Plastic bags are banned, smoking is almost unseen, and blaring street music is forbidden. The import of low-quality clothing and shoes (mostly from China) is banned, as are small internal-combustion engines — a push that accelerates the electrification of transport. Even more remarkable, a national health insurance system manages to cover the poorest too.

A Fish Breaking the Surface

Beneath the politeness, unease sometimes flickers. Like a fish breaking the surface, conversations can suddenly shift when certain subjects arise — most of all the genocide.

“Rwanda feels serene — but edged with the knowledge of what cannot be said aloud.”

President Paul Kagame, who ended the atrocities is now in his nineties and tolerates no dissent. Critics vanish, sometimes quite literally in “traffic accidents.”

Twin Lakes, Northern Rwanda

The harmony between people and nature is striking, and very notable in the twin lakes district. Lake Burera and Lake Ruhondo were formed by volcanic activity. The soil is emminently suitable for the production of bricks. Agriculture here remains largely unmechanized, and so hills, valleys, and fields still look as though they breathe together with the people who work them. The hydropower installation connection both lakes and running on the height difference does not disturb the peace at all.

“There is no rupture, no violent line between human activity and landscape.”

Every morning, Jeanette reminds me of that harmony. Her smile, her strength, the child asleep on her back. She carries more than laundry. She embodies the quiet and light of this country.

explanatory text for this article:

Why Neighbors Turned Killers in Rwanda

The Madness of the Human Brain

For a visitor it is almost impossible to grasp: that in the 1990s, within just a hundred days, around 900,000 Rwandans were slaughtered by their own neighbors. It is impossible to highlight this country and not touch this horrible event.

“It doesn’t take much. A political spark. A whispered fear. A manufactured label.”

And this in a country not divided by religion — the vast majority are Christian. Not by language — everyone speaks Kinyarwanda. Not by food, customs, or daily life — all strikingly uniform across the land.
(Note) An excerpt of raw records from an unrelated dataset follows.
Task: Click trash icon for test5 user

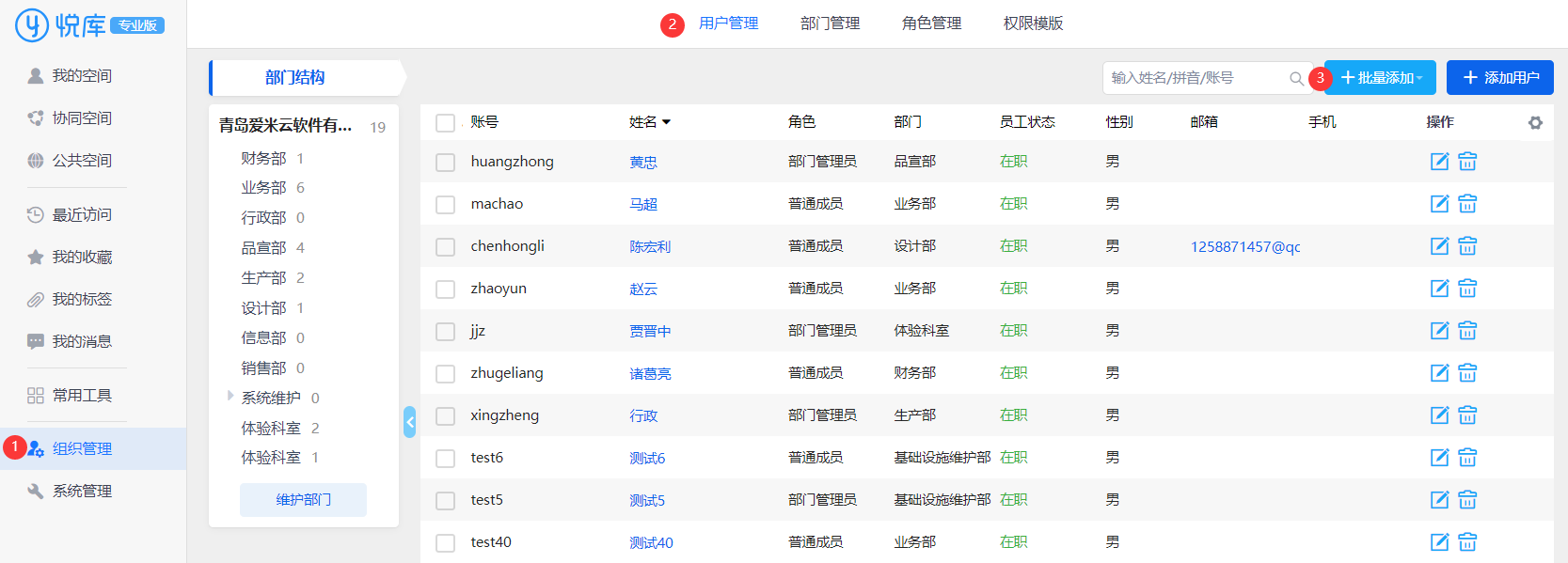Action: coord(1467,500)
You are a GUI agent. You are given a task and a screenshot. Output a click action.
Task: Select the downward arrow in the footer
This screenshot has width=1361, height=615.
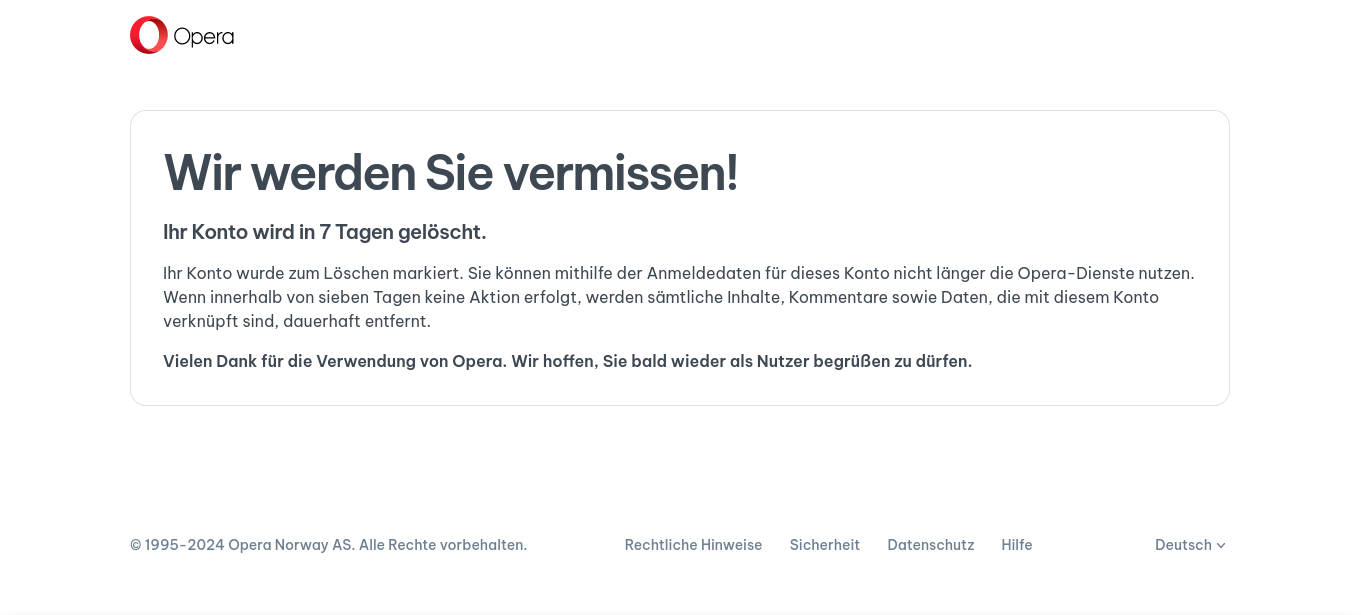coord(1221,546)
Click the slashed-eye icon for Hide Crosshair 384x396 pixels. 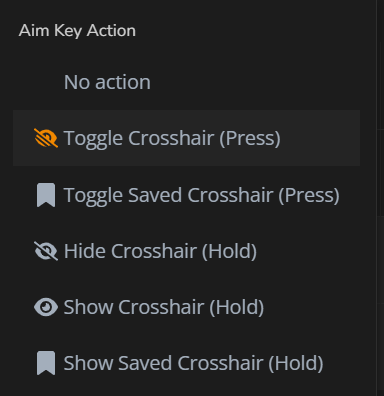46,251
Perhaps buried deep in the human brain lies something ancient, a remnant of our Neanderthal past. A raw mechanism that insists on splitting the world into us and them. A primitive instinct that, once awakened, shatters harmony with terrifying speed.

Seeds of Hatred

It probably really started with Belgian colonialism, grounded in ignorance and a profound misunderstanding of African culture. Missionaries and “scientists” began pushing the idea that the labels Tutsi and Hutu were not social markers, but fixed ethnic identities.

They measured skulls and ascribed racial traits to groups that were, in reality, inventions rather than observations.
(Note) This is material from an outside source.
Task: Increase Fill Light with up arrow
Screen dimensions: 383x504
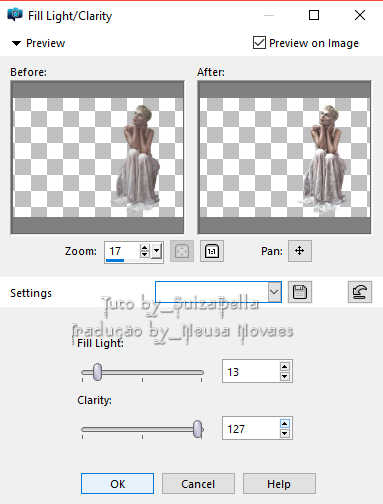Action: 284,367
In truth, the difference in name was simple: Tutsi owned one or more cows, Hutu did not, living instead from agriculture. This economic divide ran through all 350 or so “clans” that made up the Rwandan kingdom at the time. One could become the other by buying — or selling — a cow. With a cow you were likely better off, though not always. Marriage, too, crossed these lines. The distinction was fluid.

“The distinction was fluid — until outsiders froze it in ink.”
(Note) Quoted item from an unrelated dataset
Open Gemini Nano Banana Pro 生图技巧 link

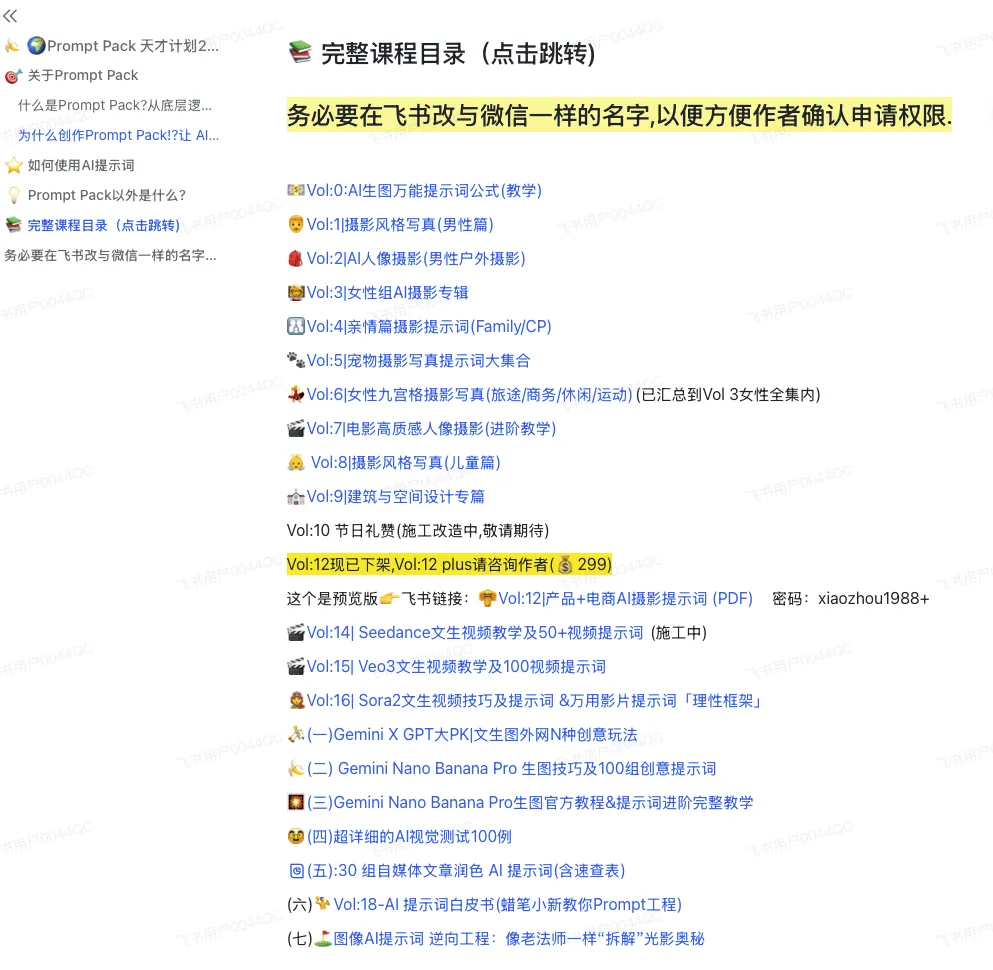click(526, 769)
Then the Belgians locked the labels into identity documents — a move that later proved lethal. A mild social distinction suddenly became a rigid, black-and-white marker.

Much has been written about the fatal events. In short, populists seized on this artificial difference, hardened it into political reality, and used it for their own gain (as seems to happen endlessly). They organized slaughter, Holocaust-style.

“People were pulled from buses and murdered on the spot, based solely on the designation in their identity card.”

This chilling efficiency was possible only because obedience had long been drilled into the psyche of the Rwandans.

An Unsettling Truth

Rwanda was not the first. Nor will it be the last. Bosnia, the Balkans, and countless other places remind us this madness is not uniquely African, nor bound to any single culture.

“Genocide (and all hatred) is not an aberration, but a serious possibility. Not a monstrous act by others, but the consequence of allowing injustice and unacceptable views to take over society.”